Ability to pay is a sub-principle in itself, which holds that tax must be measured by a person’s income or wealth. A look at being able to spend produces two implications – horizontal equity and vertical equity. Horizontal equity states that people in the same economic standing must be impelled to pay the same amount of tax; problems in this kind of equity arise because of various factors affecting economic status, such as personal health, dependents, and environment. Vertical equity requires fairness in distribution of tax burden across people with varying abilities to pay, or one with higher income must be taxed more than the other with lesser income; this equity poses the question regarding the rate of tax imposition.

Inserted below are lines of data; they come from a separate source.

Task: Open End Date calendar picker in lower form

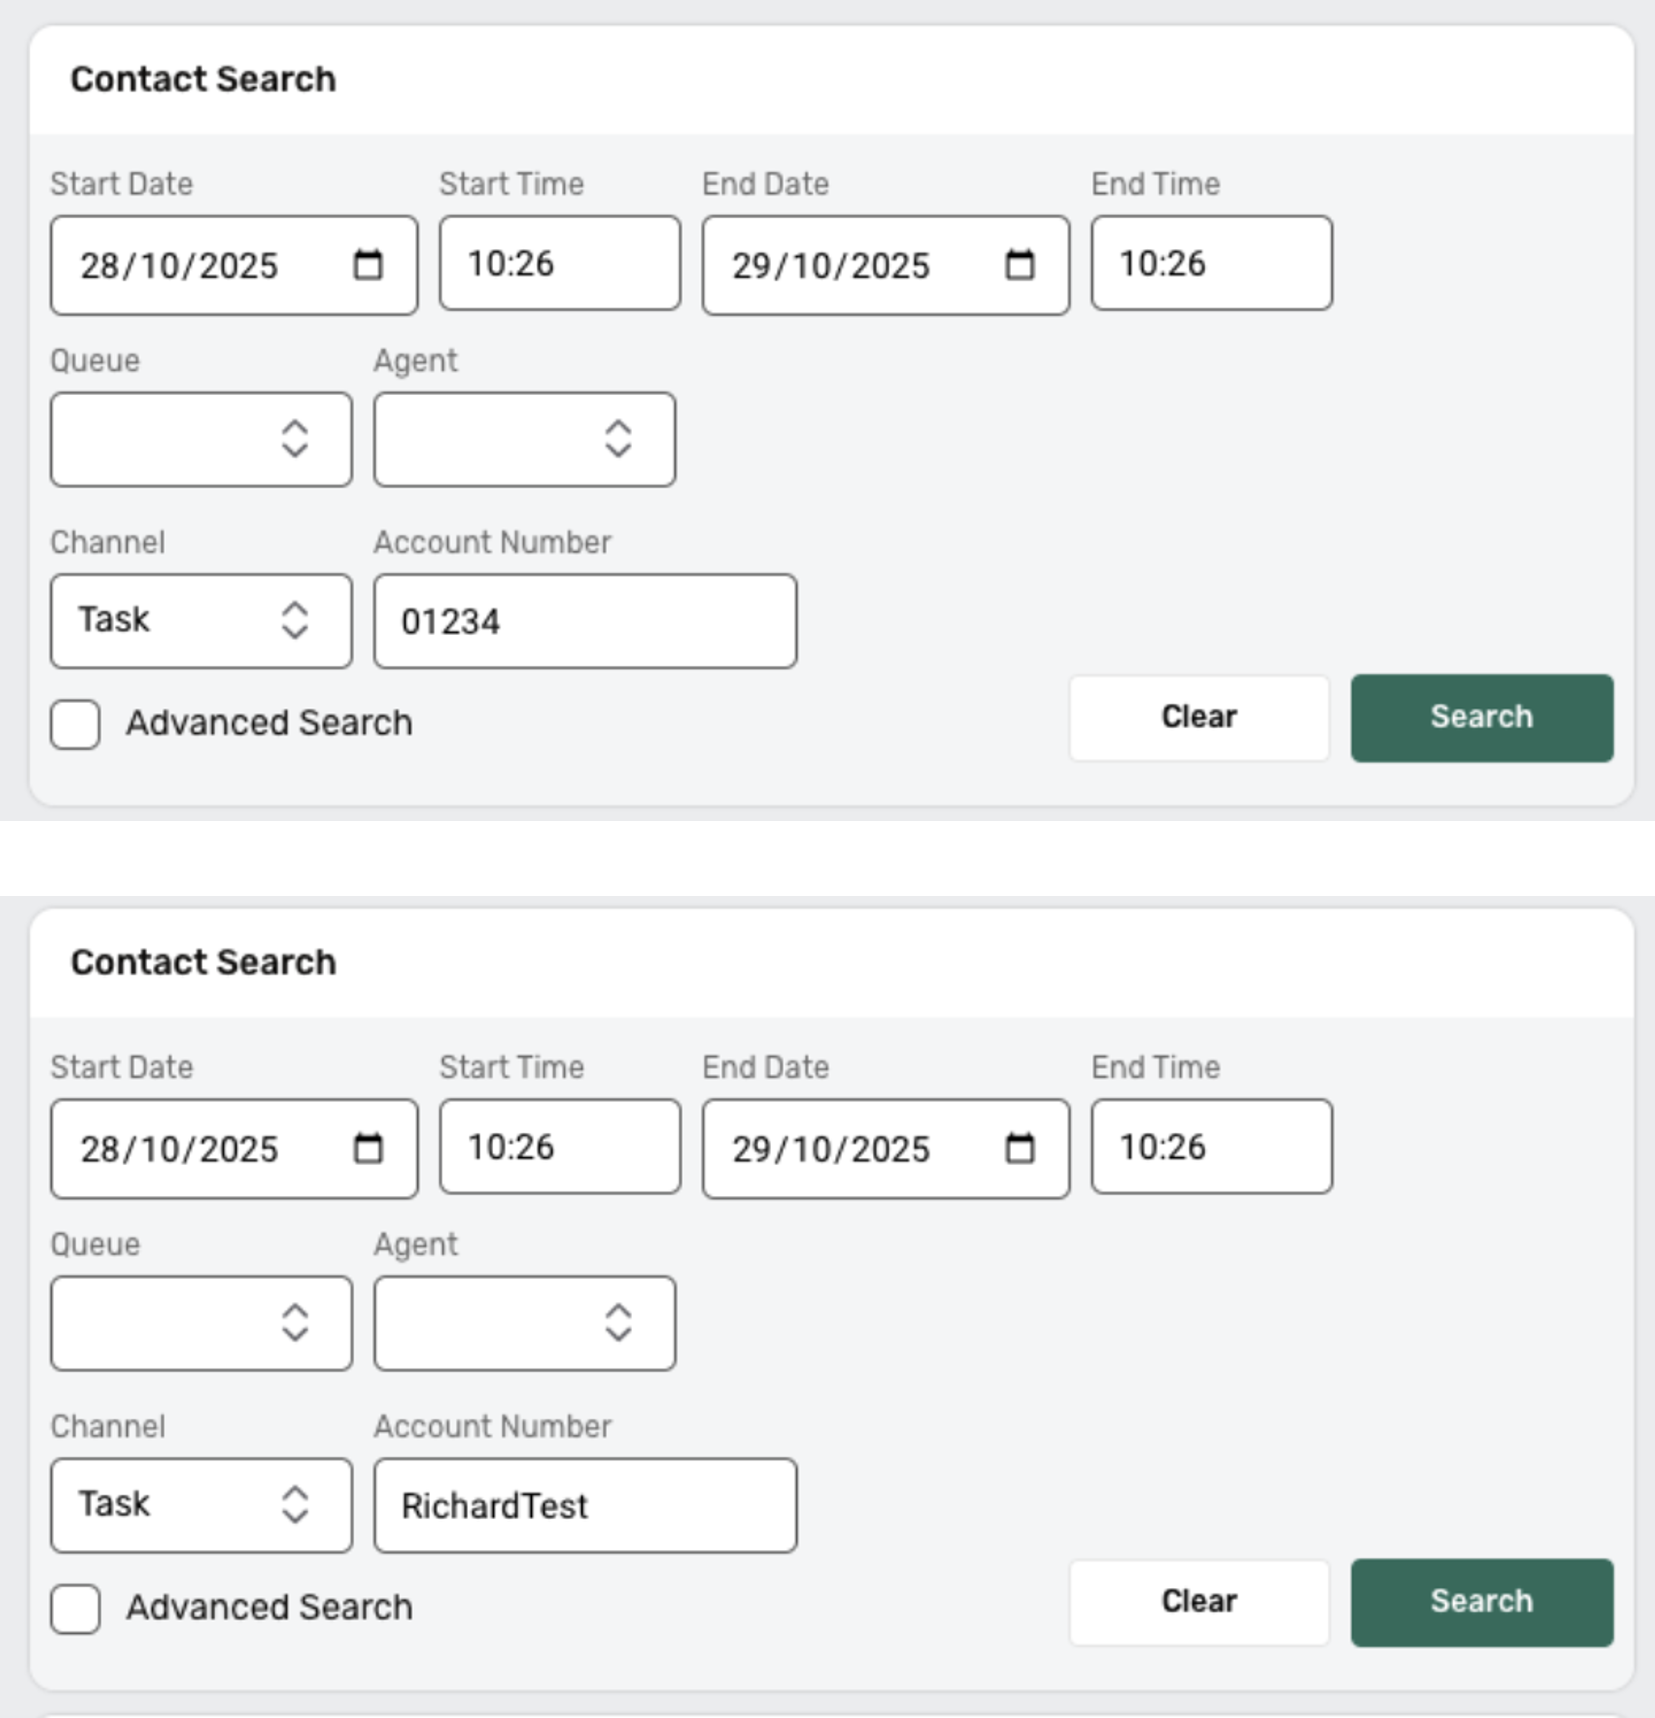Action: click(x=1019, y=1148)
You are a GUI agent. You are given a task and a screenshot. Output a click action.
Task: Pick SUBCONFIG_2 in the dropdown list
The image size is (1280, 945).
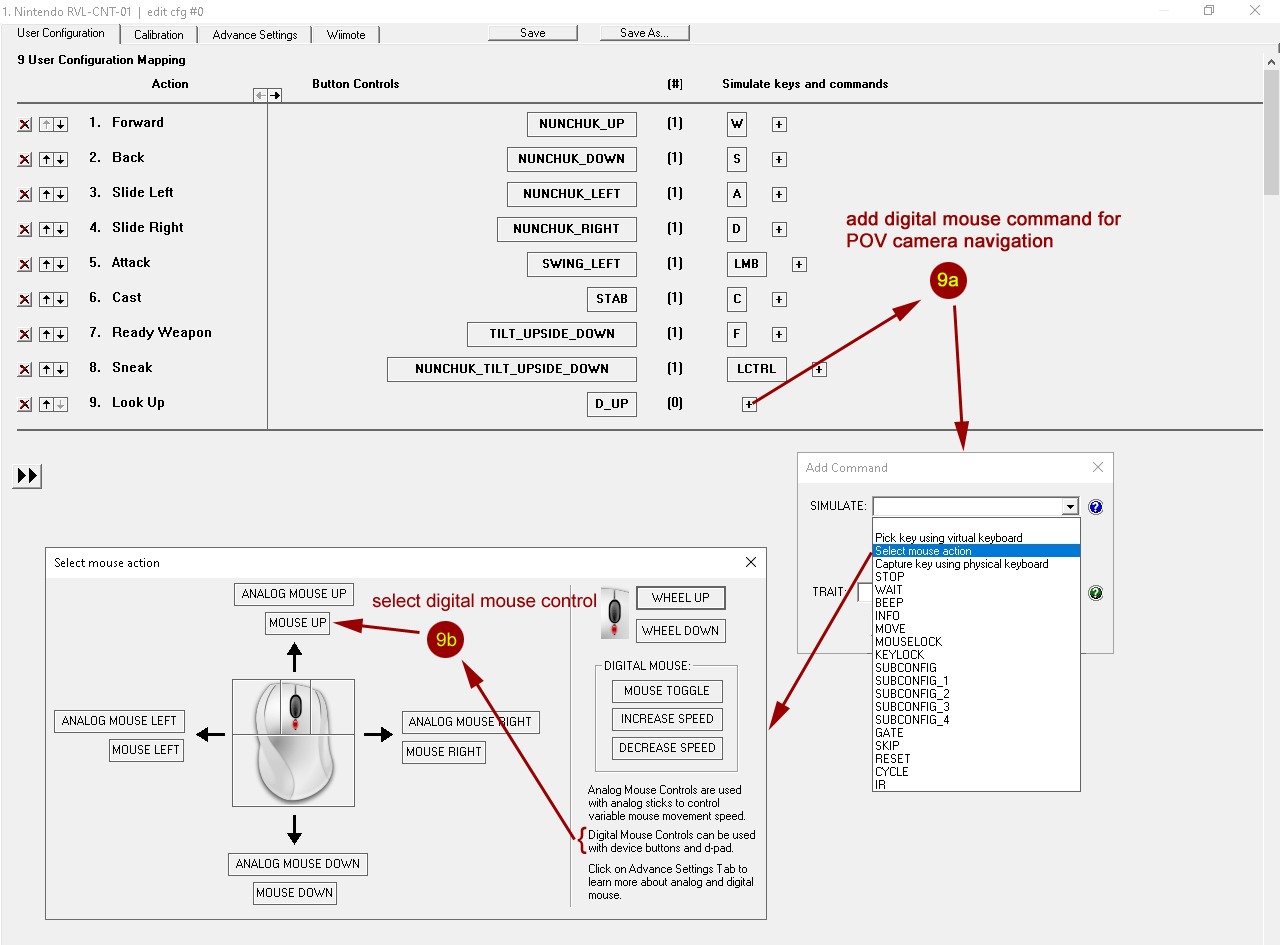point(912,694)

Tax based on availing of public goods fall under the benefits sub-principle, or the principle stating that tax imposition must be limited to individuals or groups who availed of public products or services; this treats public goods as similar to privately produced ones, and regards tax as the price people must pay to avail these. The benefits principle of taxation is only practically applied to situations which are negatively beneficial or those activities resulting to undesired effects. Simply put, individuals or entities causing harm or degradation of the society in any aspect, must be the only ones to pay for taxes.
Because of the requirements a fair tax system demands, it is safe to conclude that simplicity is the arch-enemy of fairness.